-- Input for this task follows --
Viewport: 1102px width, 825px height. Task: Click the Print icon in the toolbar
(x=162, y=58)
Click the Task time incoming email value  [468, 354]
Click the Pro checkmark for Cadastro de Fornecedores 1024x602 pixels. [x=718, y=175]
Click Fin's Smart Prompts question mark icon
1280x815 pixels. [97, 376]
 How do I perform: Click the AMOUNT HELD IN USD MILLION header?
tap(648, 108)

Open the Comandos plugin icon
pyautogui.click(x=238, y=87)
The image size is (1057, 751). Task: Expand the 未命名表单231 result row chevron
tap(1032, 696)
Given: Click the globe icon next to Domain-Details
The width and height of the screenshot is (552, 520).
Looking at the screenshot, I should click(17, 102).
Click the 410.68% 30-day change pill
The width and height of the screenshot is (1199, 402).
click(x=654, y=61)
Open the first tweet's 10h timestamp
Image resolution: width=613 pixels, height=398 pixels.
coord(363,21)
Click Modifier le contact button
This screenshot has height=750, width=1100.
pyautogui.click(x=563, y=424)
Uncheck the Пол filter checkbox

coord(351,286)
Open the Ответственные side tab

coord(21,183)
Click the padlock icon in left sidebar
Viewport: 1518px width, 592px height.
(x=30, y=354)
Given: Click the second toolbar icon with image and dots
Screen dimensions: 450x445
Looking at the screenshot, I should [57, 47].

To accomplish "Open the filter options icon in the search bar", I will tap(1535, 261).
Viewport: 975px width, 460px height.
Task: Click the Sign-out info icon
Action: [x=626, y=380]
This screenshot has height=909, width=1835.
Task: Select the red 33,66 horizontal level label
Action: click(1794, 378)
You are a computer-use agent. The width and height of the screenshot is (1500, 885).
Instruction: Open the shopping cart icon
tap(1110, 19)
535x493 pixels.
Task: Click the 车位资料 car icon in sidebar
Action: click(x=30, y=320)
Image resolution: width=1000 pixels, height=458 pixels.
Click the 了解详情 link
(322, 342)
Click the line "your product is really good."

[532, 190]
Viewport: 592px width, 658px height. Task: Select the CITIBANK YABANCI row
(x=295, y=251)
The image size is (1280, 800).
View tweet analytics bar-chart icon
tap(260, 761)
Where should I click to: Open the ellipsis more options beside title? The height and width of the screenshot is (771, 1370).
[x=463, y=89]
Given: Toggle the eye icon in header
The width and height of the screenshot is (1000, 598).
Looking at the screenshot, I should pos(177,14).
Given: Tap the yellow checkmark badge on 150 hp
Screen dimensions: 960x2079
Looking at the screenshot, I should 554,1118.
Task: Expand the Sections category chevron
-- Input for this task concluded --
Your response should contain each line of the entries above that holds the string "checkmark".

Reply >>
Click the Pro checkmark for Cadastro de Fornecedores 1024x602 pixels. [x=718, y=175]
Given: Tap the yellow checkmark badge on 150 hp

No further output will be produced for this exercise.